=== Exercise requirements ===
Restate word for word only the lines from the one with "Given: Click the" through the end of the records; no pictures belong in the copy.

Given records START

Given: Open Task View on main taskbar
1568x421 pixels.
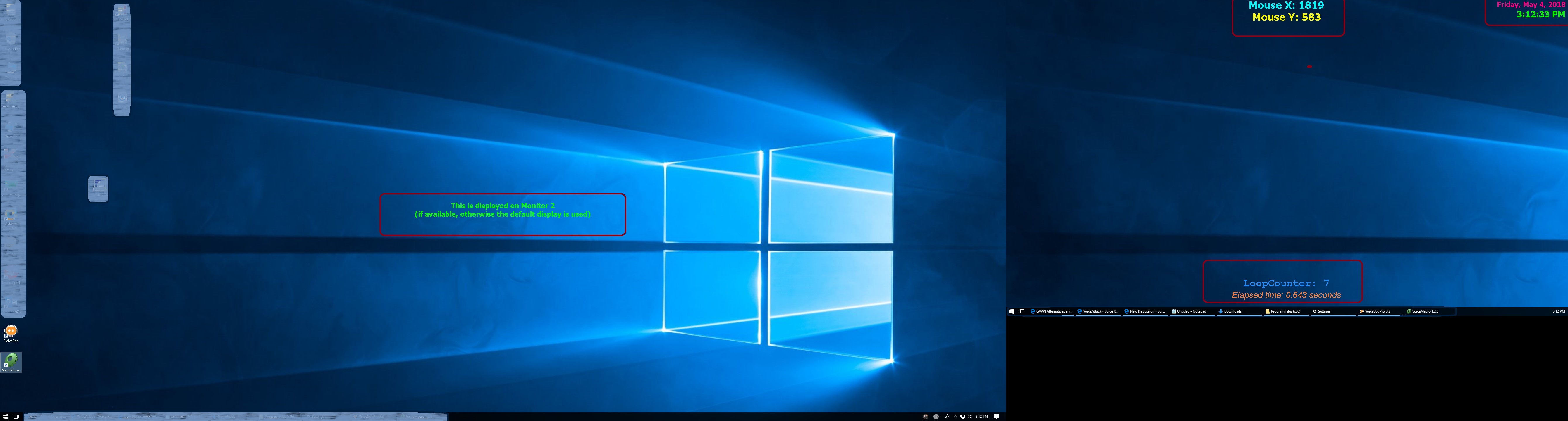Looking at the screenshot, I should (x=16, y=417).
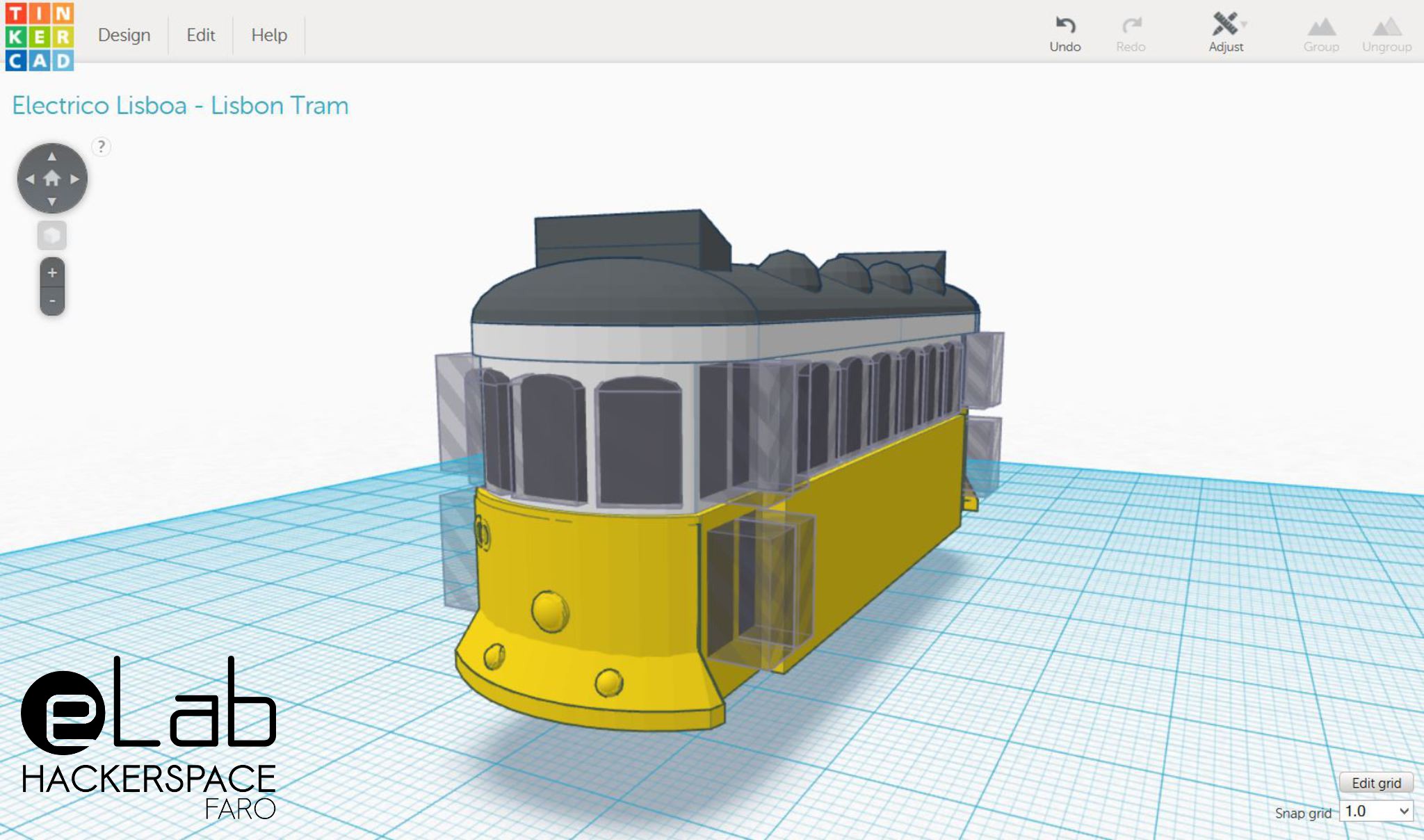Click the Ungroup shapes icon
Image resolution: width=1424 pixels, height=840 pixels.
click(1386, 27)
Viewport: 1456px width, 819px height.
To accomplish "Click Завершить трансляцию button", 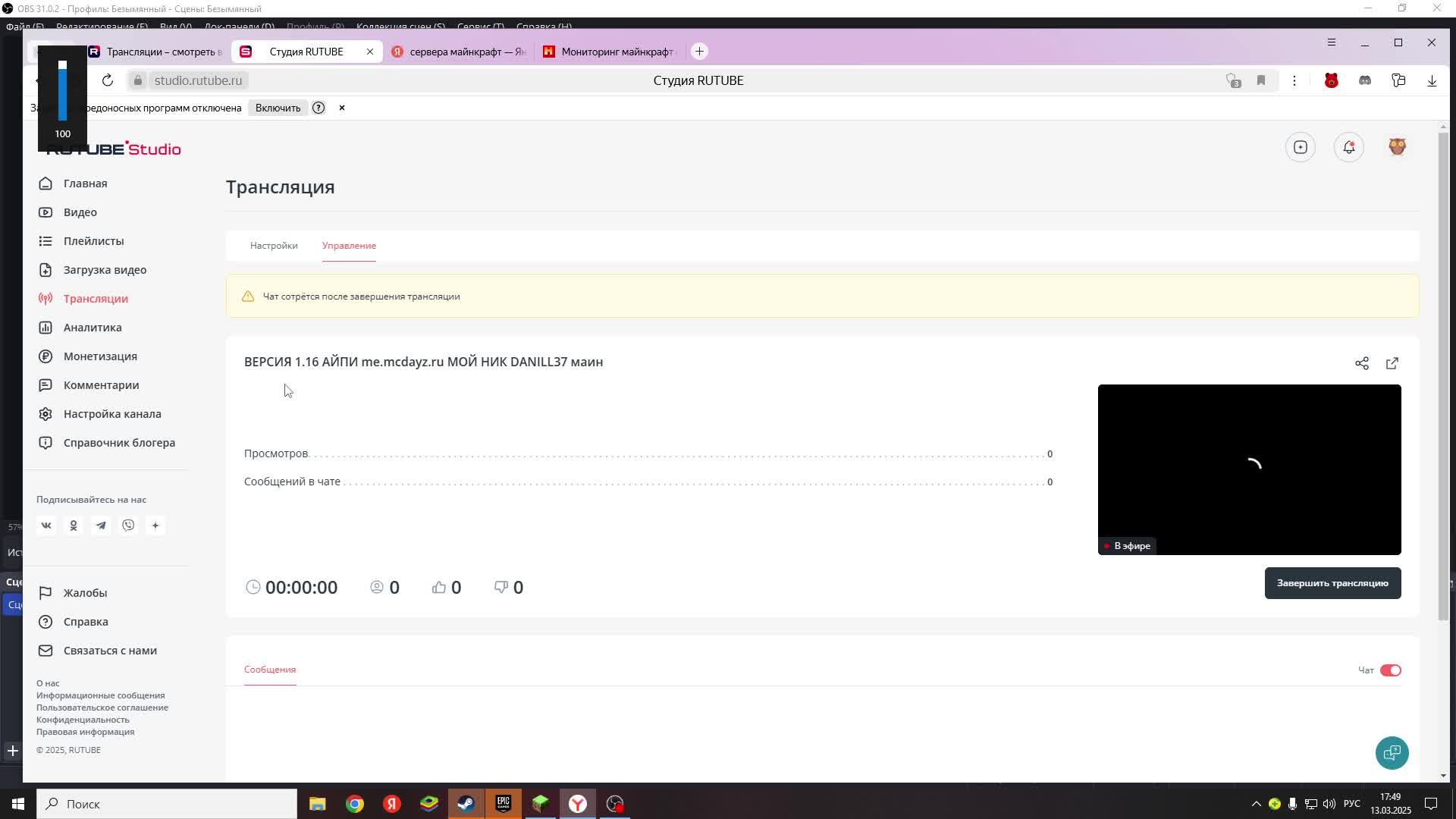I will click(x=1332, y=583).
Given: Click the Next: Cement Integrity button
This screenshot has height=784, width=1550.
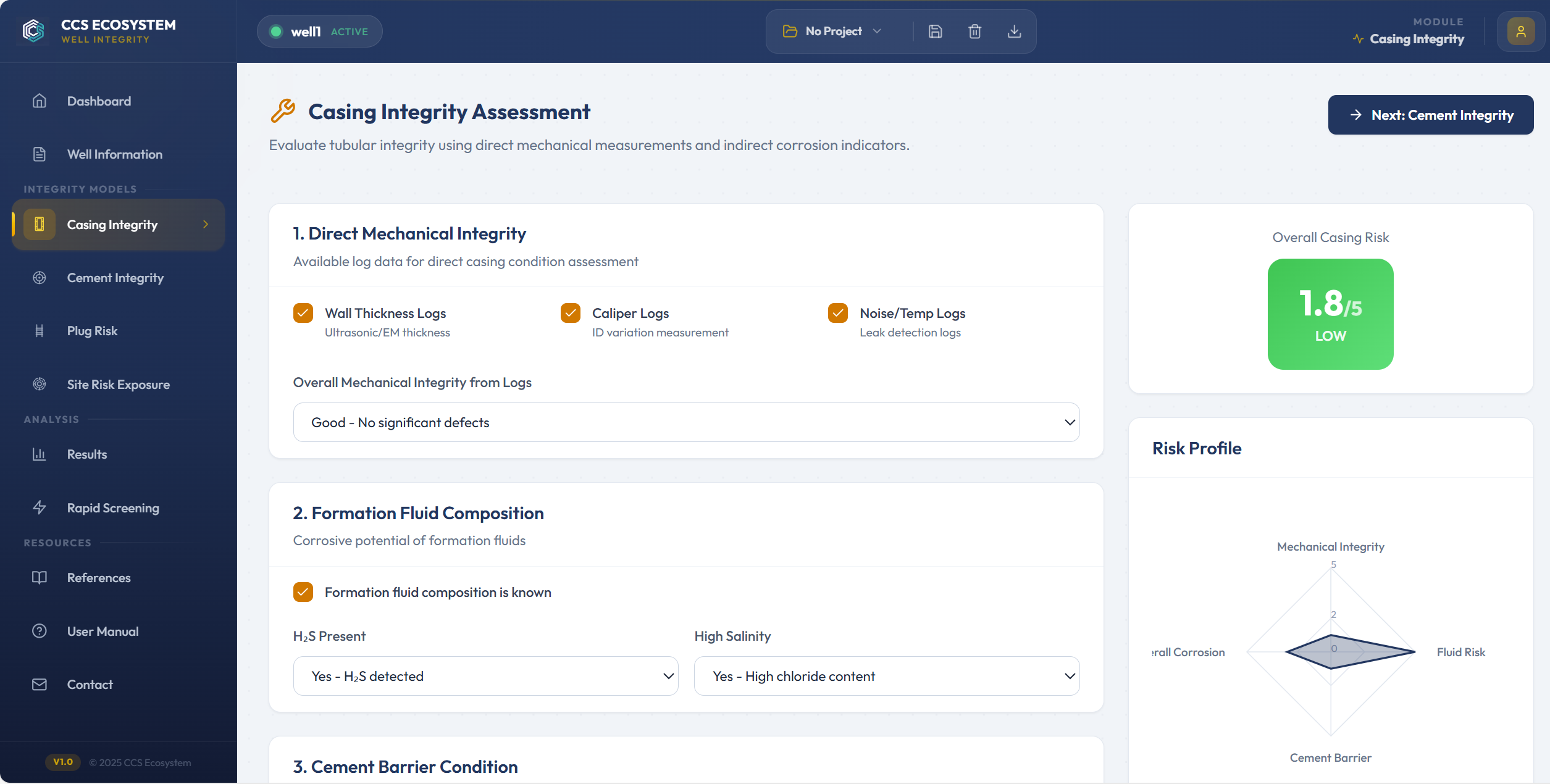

Given records END

=== Solution ===
Given: Click the Next: Cement Integrity button
This screenshot has height=784, width=1550.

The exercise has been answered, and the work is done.